What does quantitative data consist of?

This question appears at first sight rather trivial. Surely the key is in the name? Quantitative data consists of quantities, i.e. numbers, so we need to do some sort of maths to analyse them. However this simple definition hides many subtleties and potential pitfalls, as we will see It is often far from clear what sort of variables we are dealing with and how they are defined.

Variables are the column headers in a correctly formatted data frame. There are fundamentally two sorts of entries that can be typed into the rows below the column headers. Text and numbers. Let’s keep it all very simple for now.

If a column contains rows of text then the variable is categorical, so it will be considered to be a “factor”. If the column contains rows of numbers, then the variable is a numerical variable of some form. There are many variations on this basic theme to consider, but once you have gained some clarity about this basic concept, many elements of data analysis will fall into place.

So:

Factors have as many levels as there are unique entries in the data column. So if the header were “gender” we would have a categorical variable (factor) with two levels. If it is site we will have as many levels as sites.

We could go onto to a mroe detailed break down of the differences between various forms of numerical variables, but we’ll leave it at that until later.

Data visualisation vs statistical analysis

Traditional statistical text books place probably place too much emphasis on the statistics, and too little emphasis on producing good clear data visualisations. If a picture is worth a thousand words it is also worth at least a thousand confusing and incomprehensible statistics. Good figures are often the most informative and useful elements in any modern data analysis.

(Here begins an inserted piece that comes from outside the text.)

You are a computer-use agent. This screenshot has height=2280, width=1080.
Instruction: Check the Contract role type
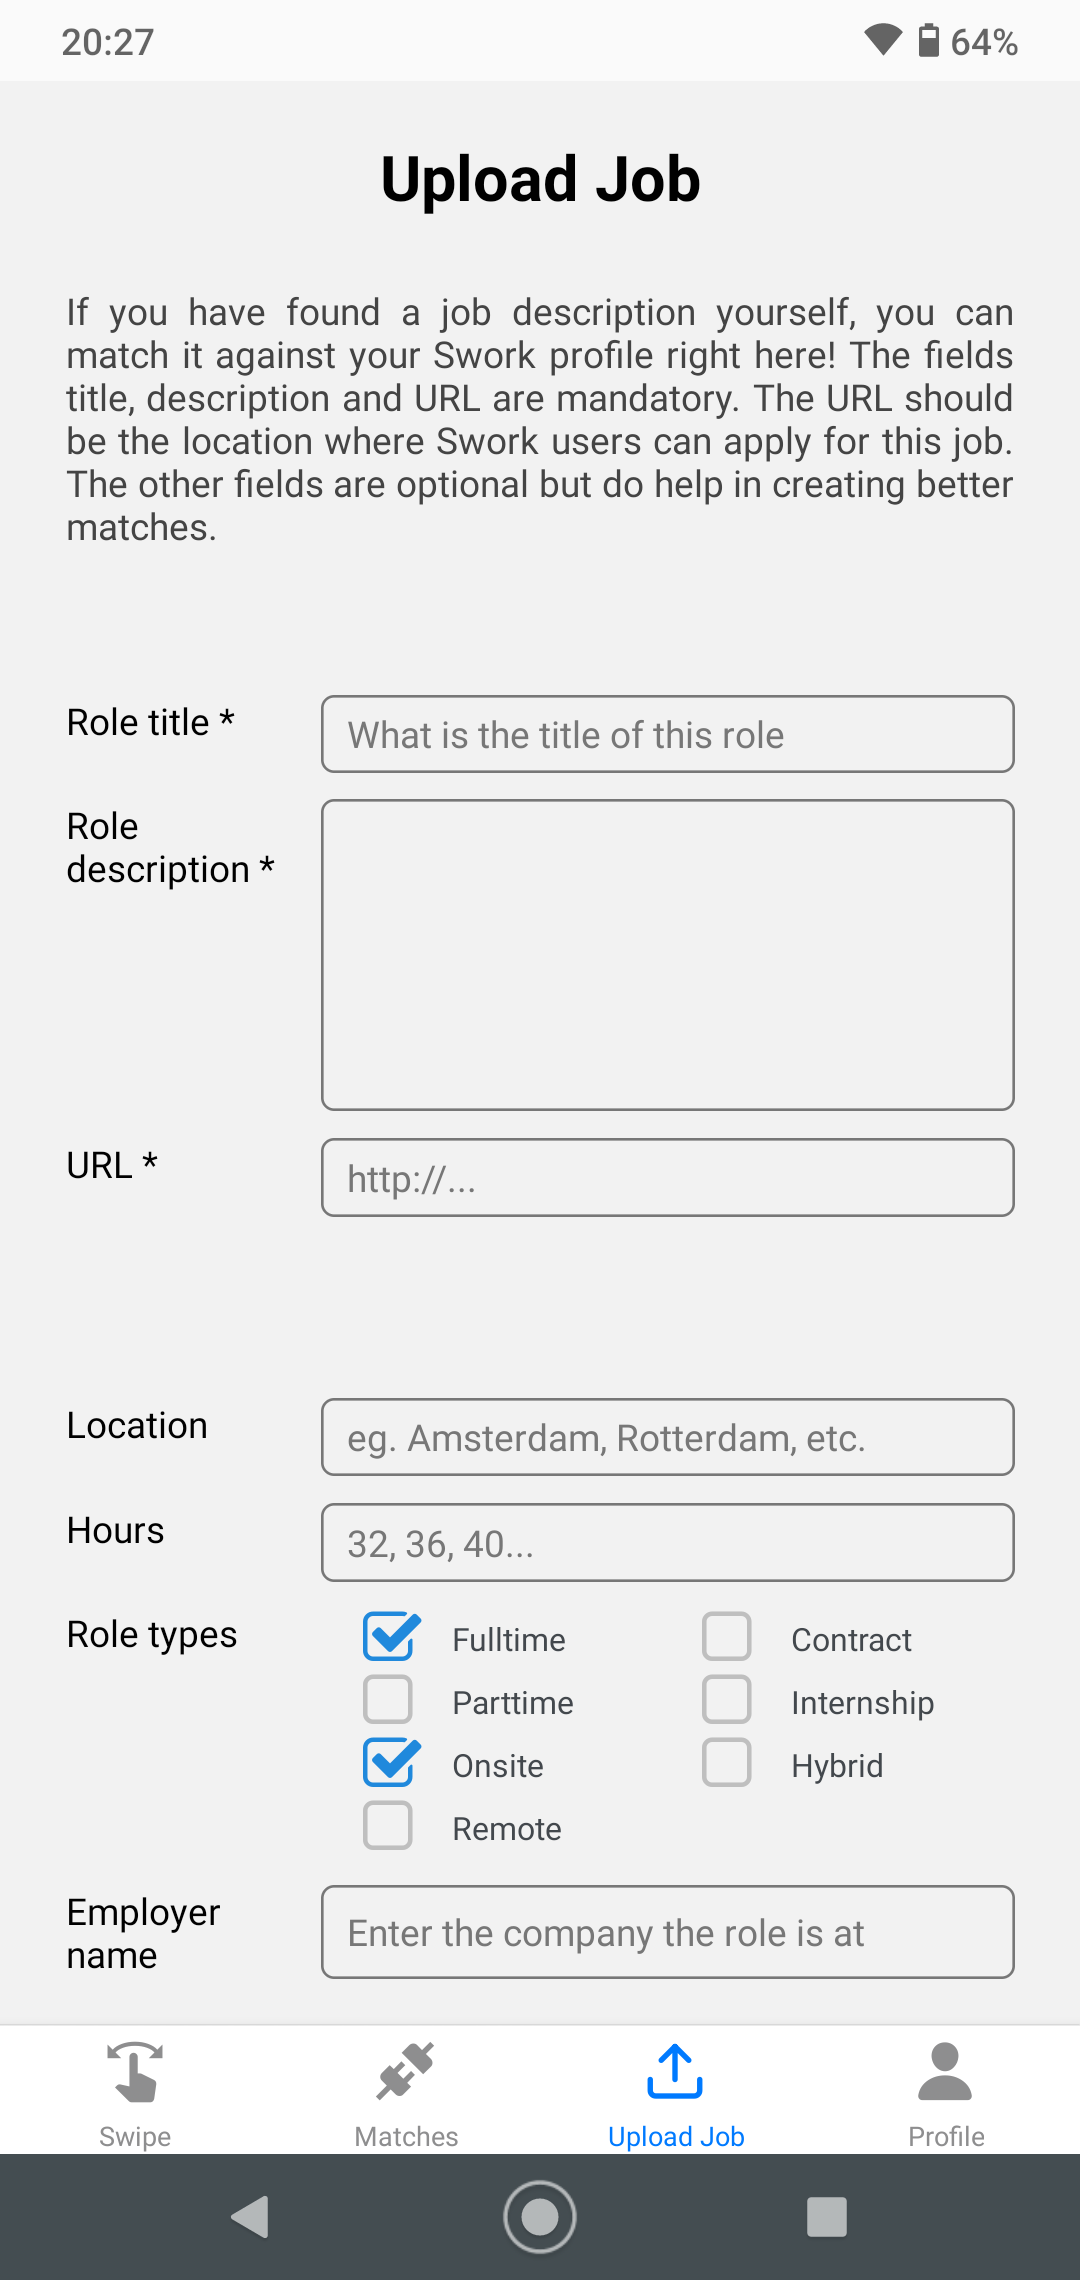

This is good news, as most people find figures much easier to understand than raw numbers. Once you become aware that a figure is not only easier to understand than a statistical test but that it is also often the best way to answer the key scientific question, some of the worry surrounding the issue of statistics can be removed.

A simple example

Let’s frame a very straightforward scientific question and try to answer it with simple data.

“How have global atmospheric CO2 concentrations changed since the start of the industrial revolution?”

Data available from here.

https://www.co2.earth/historical-co2-datasets

Graphical data analysis

Let’s read the data into R. Its on the server in a folder beneath your working directory. This will read it.

d<-read.csv("/home/msc_scripts/data/co2.csv")

If you want to save the file in your home directory you could make a folder called “data” and run this code to save it.

write.csv(d,"data/co2.csv")

Forming a plot in R

Throughout this course we will use the modern graphics facility in R provided by the ggplot2 library as much as possible. This provides a unified approach to forming figures, that is slightly more difficult to learn to use than base graphics, but much more powerful.

These lines load the library and set up a theme for the plots. There are various themes that change the overall look of the plots. The default theme has a grey background, and it is often better to have a cleaner looking black and white theme.

library(ggplot2)
theme_set(theme_bw()) ## Set the theme to black and white

Now, to set up a plot we first define the aesthetics. The aesthetics refer to the way the variables are mapped onto the plotting scheme. We often have an x and y axis. This line sets these up.

g0<-ggplot(d,aes(x=year,y=co2))  ## Set up the base plot

Nothing seems to have happened. However the object is being built up ready for plotting. This can then be used in various ways.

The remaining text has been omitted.